## TASKS TO PERFORM
1. Write out the part of the fuel fill refit text starting at "While I was at it, I also installed the pump-out" and ending at "seal the hose.".
2. Repeat the records starting at the line that contains "You are a GUI" and ending at the end of the records. Leave the pictures out.

--- Start of QUOTED TEXT ---

1969 Chris Craft Roamer 46 Refit: Installing the Fuel Fills

When I last wrote about the fuel fills, I’d relocated the fill pipes on the tanks and made stainless fill tubes that will connect the exterior fill caps to the aft tanks. The new hoses arrived recently, so it’s time to install them.

Fuel fill opening is fully wetted out with epoxy

I first saturated and isolated the fuel fill opening  with epoxy

Beneath that dusty Awlgrip Matterhorn White paint and primer is a layer of fairing compound, aluminum plate, and then a large block of mahogany that’s glued and screwed to the underside of the plate. I saturated the mahogany with West System epoxy. Then, when the wood wouldn’t take any more resin, I thickened it with West aluminum powder filler to waterproof the entire hole–the wood, the aluminum, the filler, all the way out to just over the edge of the paint. This should keep water molecules from finding their way to the aluminum plate and starting a blister.

Vix centering drill bit puts the screw hole in the middle of the opening

Vix centering drill bit puts the screw hole in the middle of the opening

The screw will go in dead-center

The screw will go in dead-center, with zero offset

Once the pilot hole is done, drill for the tap size

Once the pilot hole is done, drill for the tap size

In this case, I’m using a #29 drill to go through the filler, aluminum plate, and into the mahogany below.

Next, drill out the filler to clear the threads

Next, drill out the filler to clear the threads

Since filler has zero holding power, I drilled out the filler with a 3/16″ bit. That way, the threads will never touch the filler and risk starting a chip.

Tap the aluminum to 8-32

Tap the aluminum to 8-32

See the aluminum shoulder? The screw threads will never touch the filler.

See the aluminum shoulder? The screw threads will never touch the filler.

Liberal application of TefGel

Liberal application of TefGel, being careful to keep it off the paint.

All four holes done

Two more holes to go

Taped and ready for final install

Drilled, tapped, taped, and ready for final install

Good Sikiaflex squeeze out

Good Sikiaflex squeeze out

The only thing keeping the 2-3/8″ red brass pipe in place is the caulk, so I put a lot of it in the gap between the pipe and the surrounding hole.

Next day, the caulk is cured.

Next day, the caulk is cured.

While I was at it, I also installed the pumpout port

While I was at it, I also installed the pump-out fitting on the port side deck

That's one more exterior hole that's waterproof

That’s one more exterior hole that’s waterproof

Slick design: water that gets under the cap drains through the holes near the screws

Slick design: water that gets under the cap drains through the holes near the screws

With the exterior fuel fill installed, I had a couple of last details to weld on the stainless fill pipes I made: a screw for the ball chain that attaches to the fill cap to keep it from falling in the water if it’s dropped, and a lip to better seal the hose.

--- End of QUOTED TEXT ---
--- Start of AVAILABLE DATA ---

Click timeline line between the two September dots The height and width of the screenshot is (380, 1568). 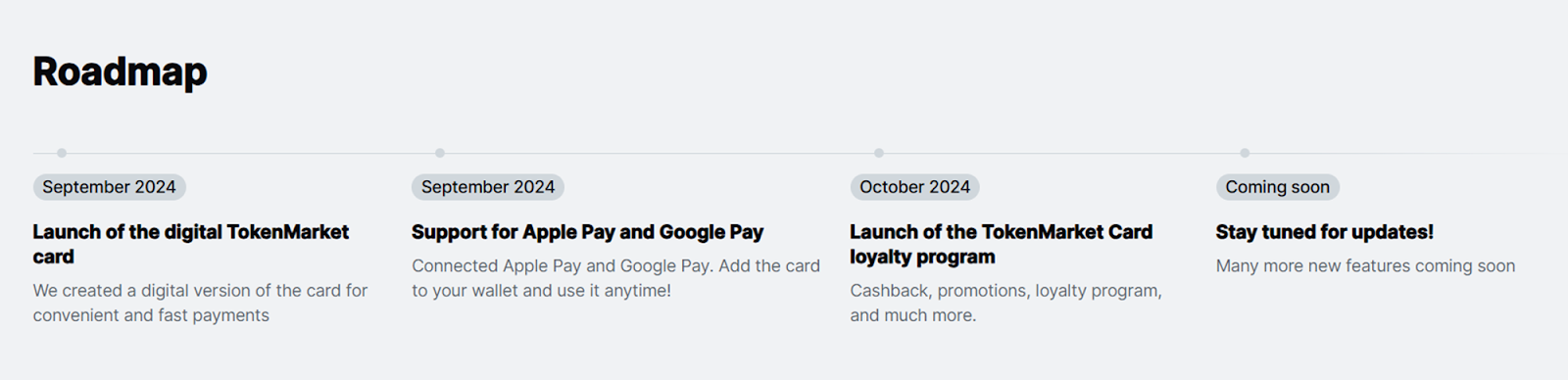point(251,153)
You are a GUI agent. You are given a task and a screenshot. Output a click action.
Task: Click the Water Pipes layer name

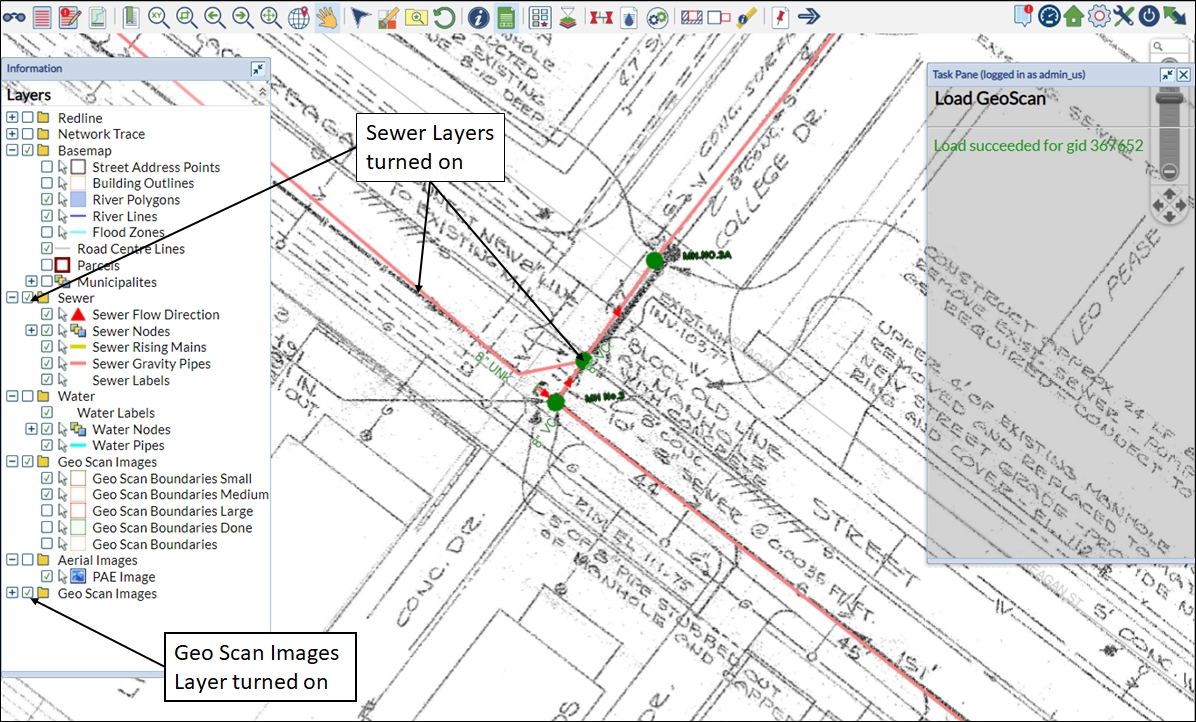click(128, 446)
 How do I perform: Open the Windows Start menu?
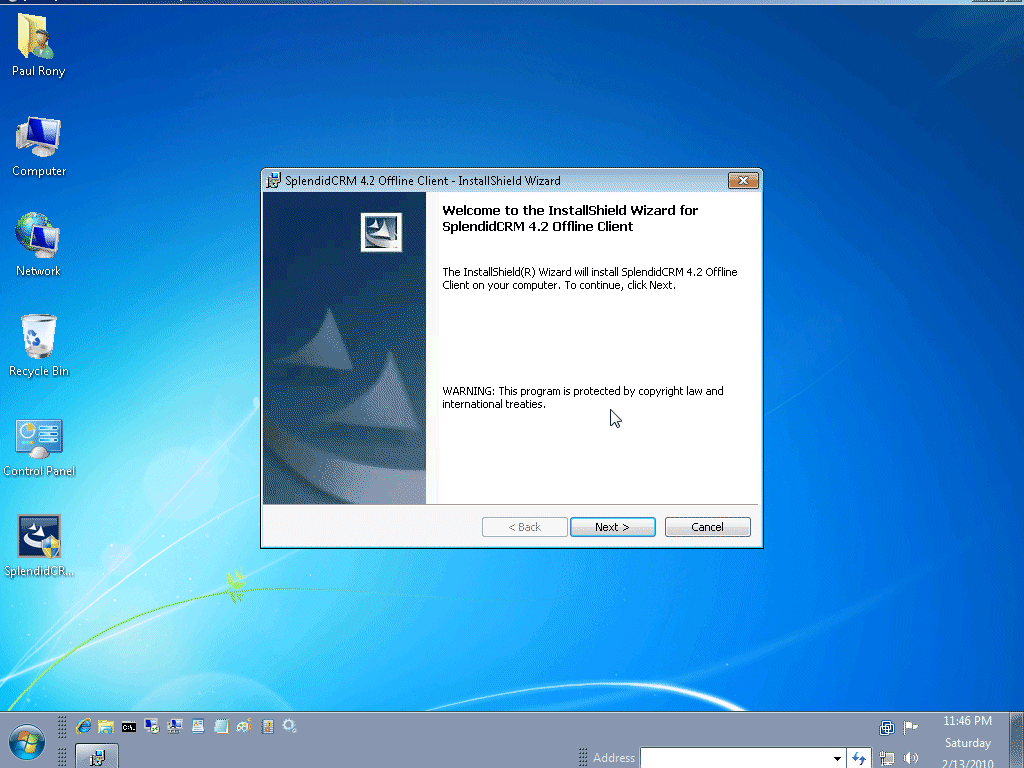[x=27, y=742]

--- End of AVAILABLE DATA ---

## SOLUTION LIST
1.
While I was at it, I also installed the pump-out fitting on the port side deck

That's one more exterior hole that's waterproof

That’s one more exterior hole that’s waterproof

Slick design: water that gets under the cap drains through the holes near the screws

Slick design: water that gets under the cap drains through the holes near the screws

With the exterior fuel fill installed, I had a couple of last details to weld on the stainless fill pipes I made: a screw for the ball chain that attaches to the fill cap to keep it from falling in the water if it’s dropped, and a lip to better seal the hose.

2.
You are a GUI agent. You are given a task and a screenshot. Output a click action.
Task: Click the Water Pipes layer name

click(128, 446)
 How do I perform: Open the Windows Start menu?
[x=27, y=742]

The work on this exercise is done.